## What is expected
Arrange the lines of the records in the stretch from the line containing "Task: Focus the Level name input showing 000" through the line containing "click(1162, 21)" as a Markdown table with the columns Row and Line, numbering each line and leaving out blank lines.

━━━ Data provided ━━━

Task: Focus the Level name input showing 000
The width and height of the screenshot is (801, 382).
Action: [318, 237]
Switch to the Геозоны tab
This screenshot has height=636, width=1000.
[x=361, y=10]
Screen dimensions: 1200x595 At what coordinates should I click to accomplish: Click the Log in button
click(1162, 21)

━━━
━━━ Data provided ━━━

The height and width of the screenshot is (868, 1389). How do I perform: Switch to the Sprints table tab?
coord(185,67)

━━━
━━━ Data provided ━━━

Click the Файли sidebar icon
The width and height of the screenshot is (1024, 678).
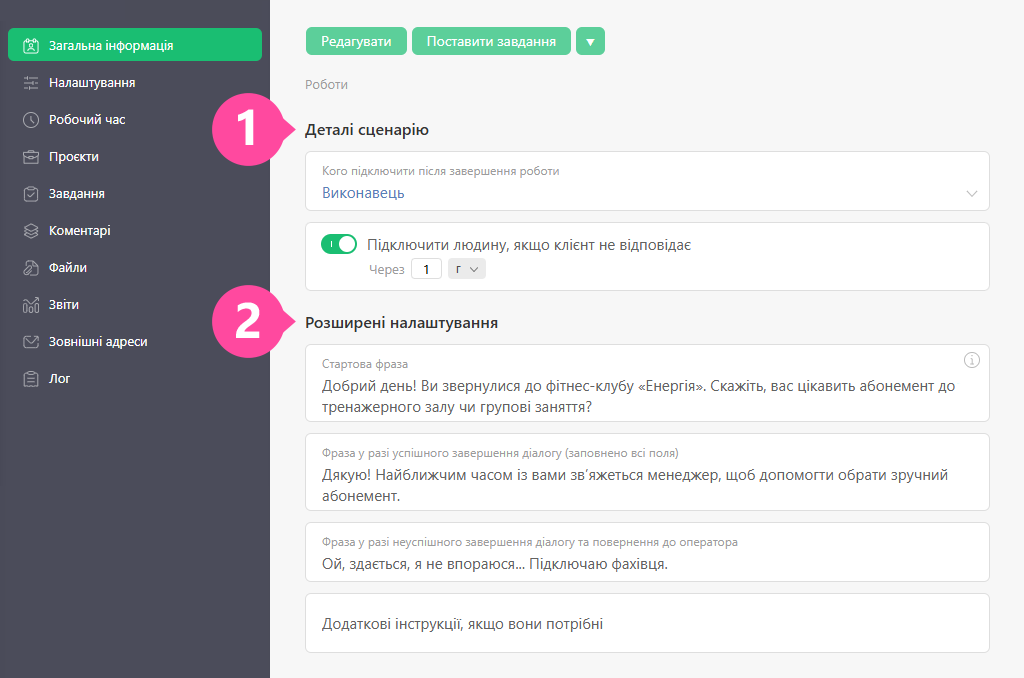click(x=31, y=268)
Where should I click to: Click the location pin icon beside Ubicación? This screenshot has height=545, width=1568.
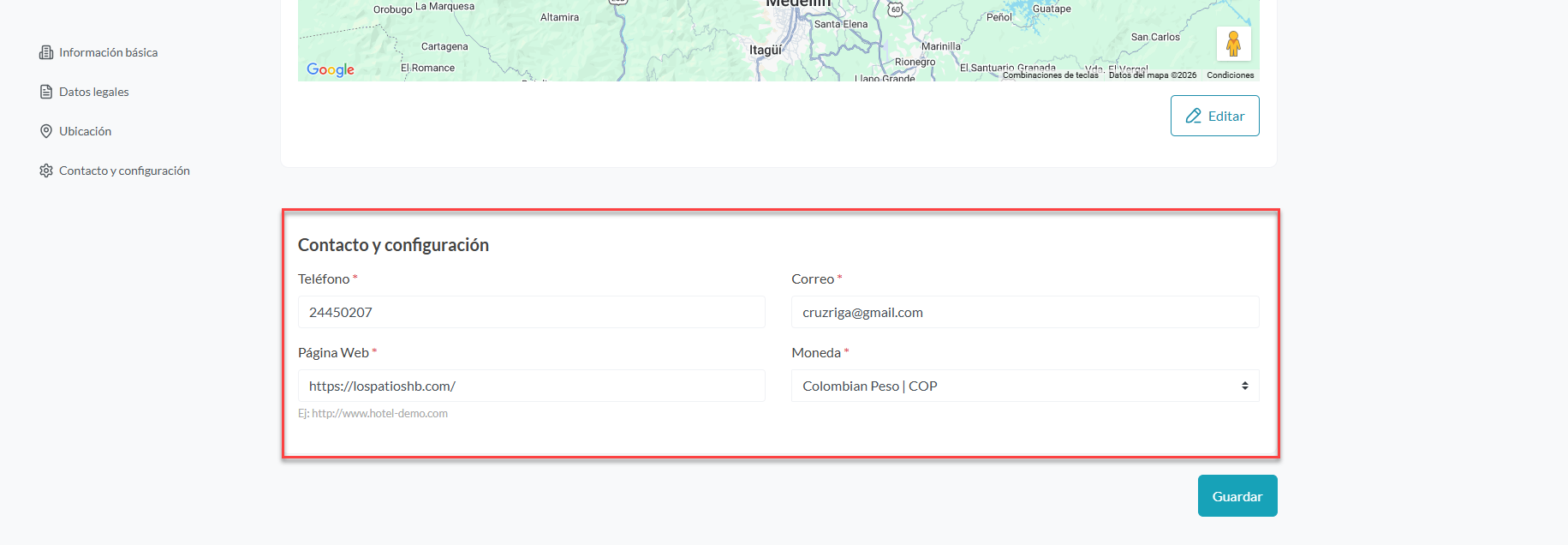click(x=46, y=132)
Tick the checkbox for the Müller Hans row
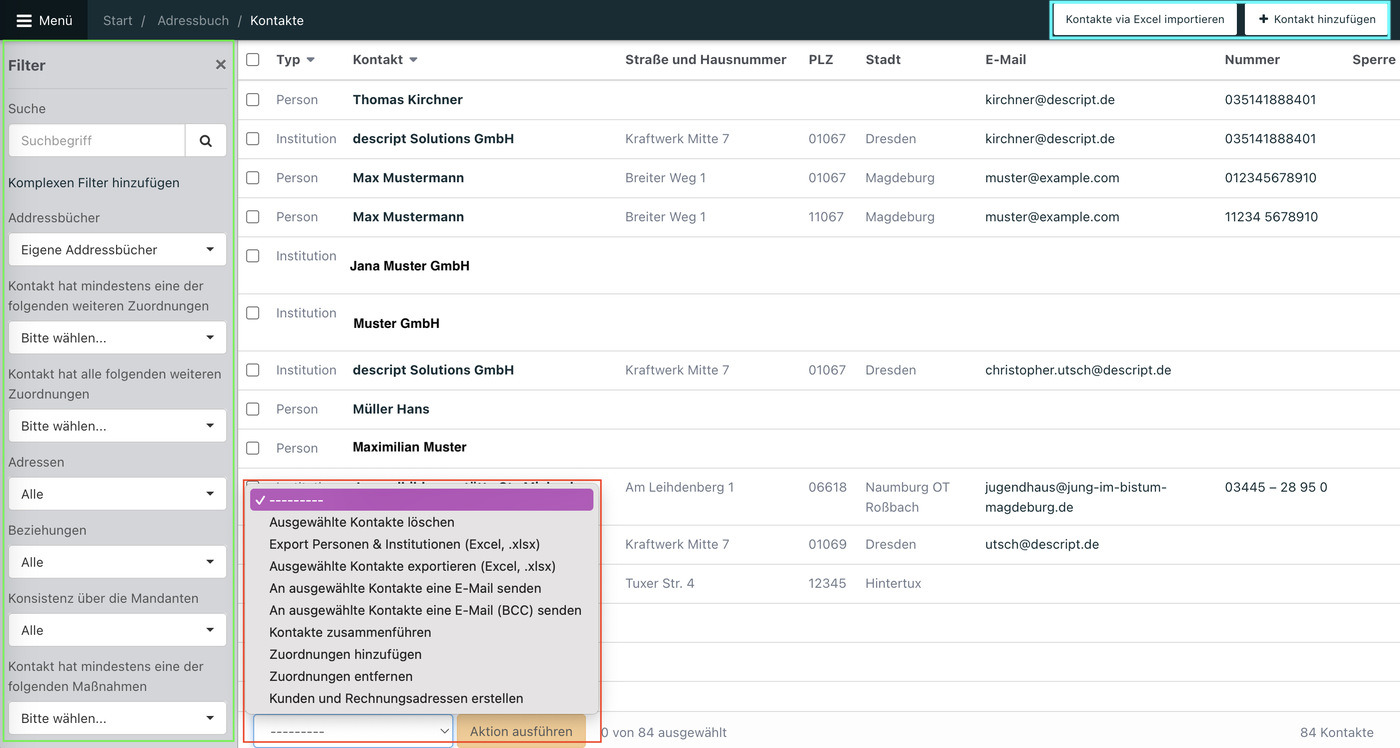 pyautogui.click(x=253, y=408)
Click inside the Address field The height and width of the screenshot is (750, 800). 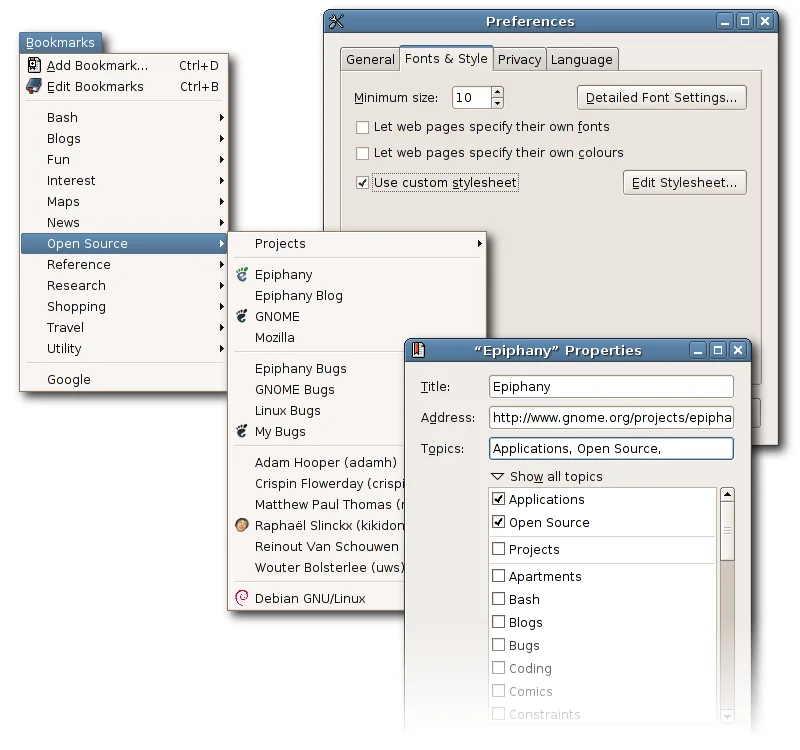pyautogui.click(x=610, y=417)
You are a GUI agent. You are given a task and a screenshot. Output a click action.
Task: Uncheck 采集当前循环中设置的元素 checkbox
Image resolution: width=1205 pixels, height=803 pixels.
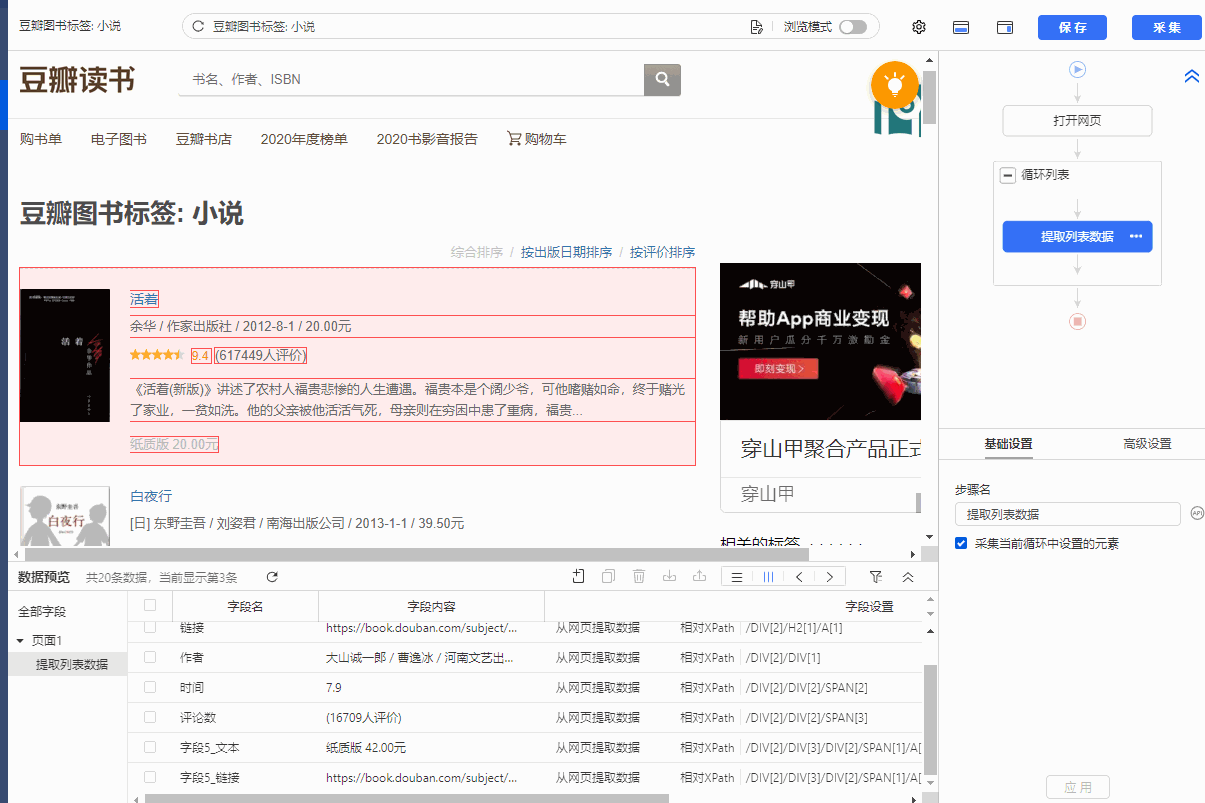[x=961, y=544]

━━━

## Solution below
| Row | Line |
|---|---|
| 1 | Task: Focus the Level name input showing 000 |
| 2 | The width and height of the screenshot is (801, 382). |
| 3 | Action: [318, 237] |
| 4 | Switch to the Геозоны tab |
| 5 | This screenshot has height=636, width=1000. |
| 6 | [x=361, y=10] |
| 7 | Screen dimensions: 1200x595 At what coordinates should I click to accomplish: Click the Log in button |
| 8 | click(1162, 21) |